Sketching in Crete, May 2023

There was a bit of a delay at Gatwick.

When we arrived in Crete, there were thunderstorms. As the storm clouds cleared, we saw the red streaks where soft earth had been washed into the sea.

I sketched the headlands.

Eventually the sun came out.

Up the hill is the Roman city of Ancient Aptera. Here is Aptera theatre.

It is still in use. A piano was wheeled in, tuned and prepared for use, while I sketched.

Then we feasted in the marvellous Aptera Tavern. Here is the view from the Aptera Tavern towards the other side of the street.

There were lovely sunsets

In my notebook I identified and logged the ships that passed.

Logging the ships

On the day we departed, we visited the Agias Triadas Monastery.

Chania airport is a lively place after the tranquillity of the monastery.

The drawings were done in my notebooks and sketchbook and also as postcards sent to people.

  • the postcards were on Fabriano Artistico 300gsm cold-press watercolour paper
  • my sketchbook for this voyage was from the Vintage Paper Company, A5, containing cartridge paper
  • the ship log is in a “Grids and Guides” notebook from Princeton Architectural Press.

All colours are Daniel Smith watercolours. I use a fountain pen with De Atramentis Permanent Black ink.

Coastguard Station and Tynemouth Priory

Here is a view of the Coastguard Station and Tynemouth Priory, seen from across King Edwards Bay, on the North-east coast of England.

Tynemouth Coastguard Station and Tynemouth Priory, Sketched 8th April 2023 in sketchbook 13

They both are, in their own ways, continuations of the cliffs below. The coastguard station with its massive concrete architecture, the priory with its soaring stone columns. And as if to emphasize how transitory are our human constructions: both are now disused, at least for their original functions.

++++++++

# [STATED PROBLEM 1]
Revise the sketching journal's text between "There was a" and "into the sea.", inclusive, replacing "thunderstorms" with "heavy showers".
# [STATED PROBLEM 2]
Answer these questions from the sketching journal:
(a) At which airport was there a delay?
(b) What was wheeled into the Aptera theatre?
(c) What brand of ink does the fountain pen use?
# [STATED PROBLEM 3]
How would you continue the sketching journal after its final sentence?
The records come from a different source than the sketching journal.

++++++++

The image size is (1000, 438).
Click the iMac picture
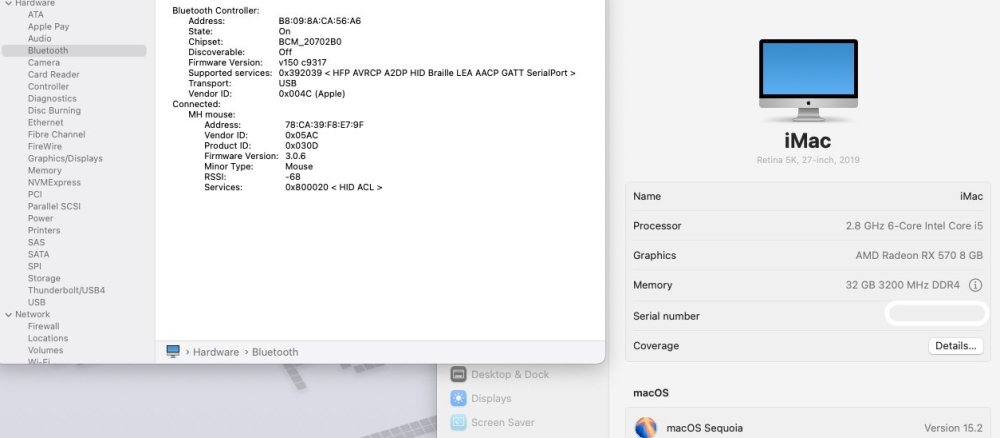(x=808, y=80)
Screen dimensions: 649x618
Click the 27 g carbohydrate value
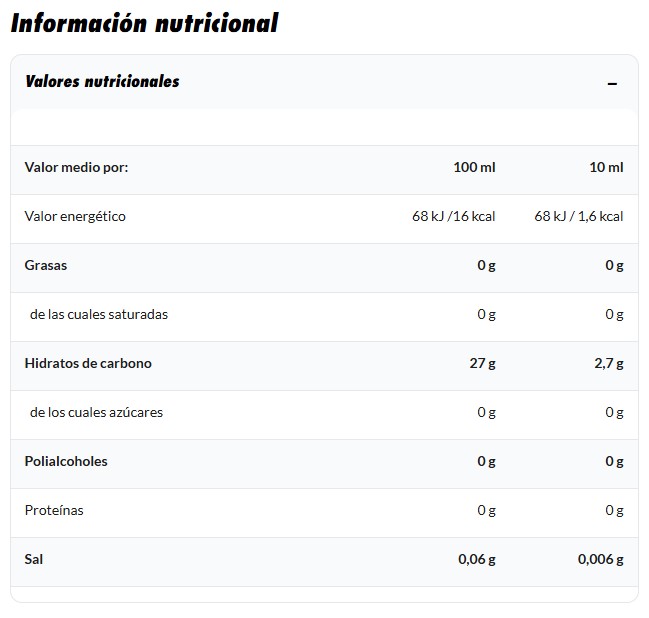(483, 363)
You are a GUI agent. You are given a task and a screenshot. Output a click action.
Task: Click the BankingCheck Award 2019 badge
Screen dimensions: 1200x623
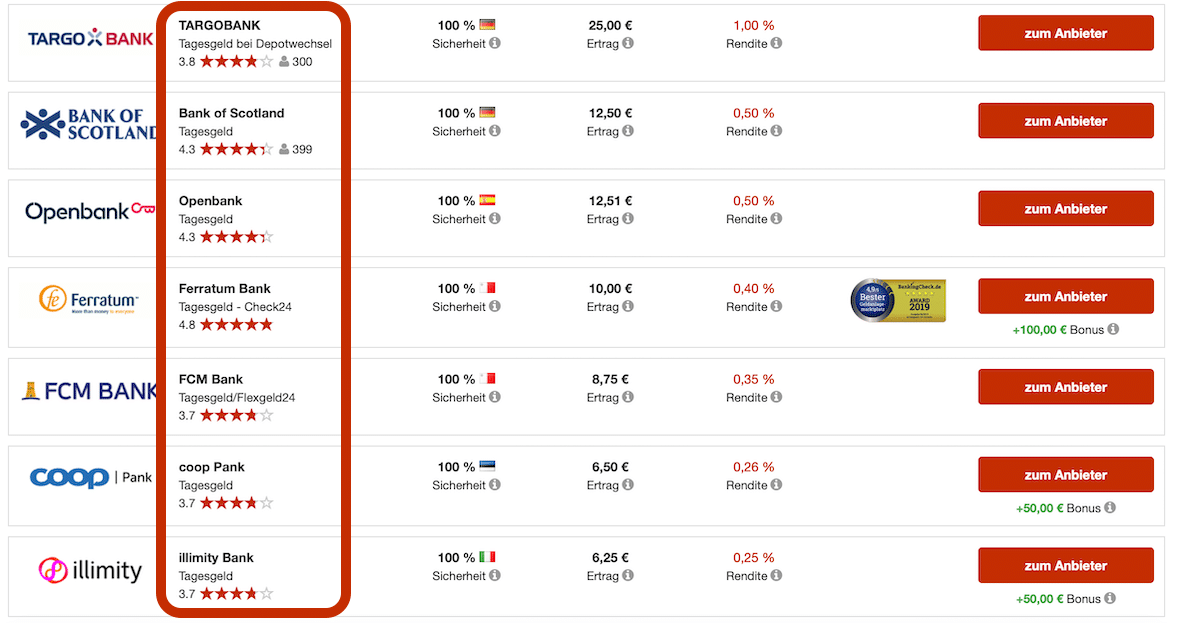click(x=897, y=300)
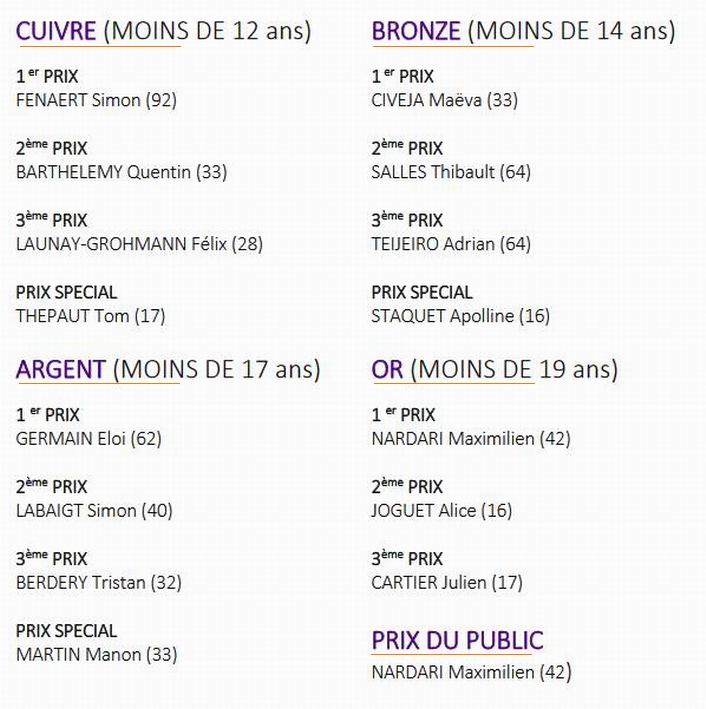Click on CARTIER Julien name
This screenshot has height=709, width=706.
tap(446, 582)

++++++++

# [OUTPUT 1]
There was a bit of a delay at Gatwick.

When we arrived in Crete, there were heavy showers. As the storm clouds cleared, we saw the red streaks where soft earth had been washed into the sea.

# [OUTPUT 2]
(a) Gatwick
(b) A piano
(c) De Atramentis Permanent Black

# [OUTPUT 3]
Parts of the original priory which still survive are the West side of the nave, from the 12th century. “ January 1539 the priory fell victim to the nationwide Dissolution of the Monasteries” says the English Heritage website. The headland then became a military fortification in wars which followed, right up to the 1939-45 conflict, where guns were stationed there. Some of the gun emplacements remain. It is now a tourist attraction managed by English Heritage.

Much less information is available about the Coastguard Station. It was opened in 1980 and closed in 2001, according to a BBC article of 2001. ( It is a remarkably solid building in a first class location. Why has nobody converted it into a splendid home, guest house, restaurant, art gallery or place of worship?

While I was sketching, a elderly woman passed by on the path and admired the sketch. She said she was surprised more people weren’t sketching there: it was a splendid view. I agreed, and didn’t point out that it was also windy and very cold. I think such an observation would have revealed me as a soft southerner. She said she didn’t sketch, but she did other things. Tap dancing, she said.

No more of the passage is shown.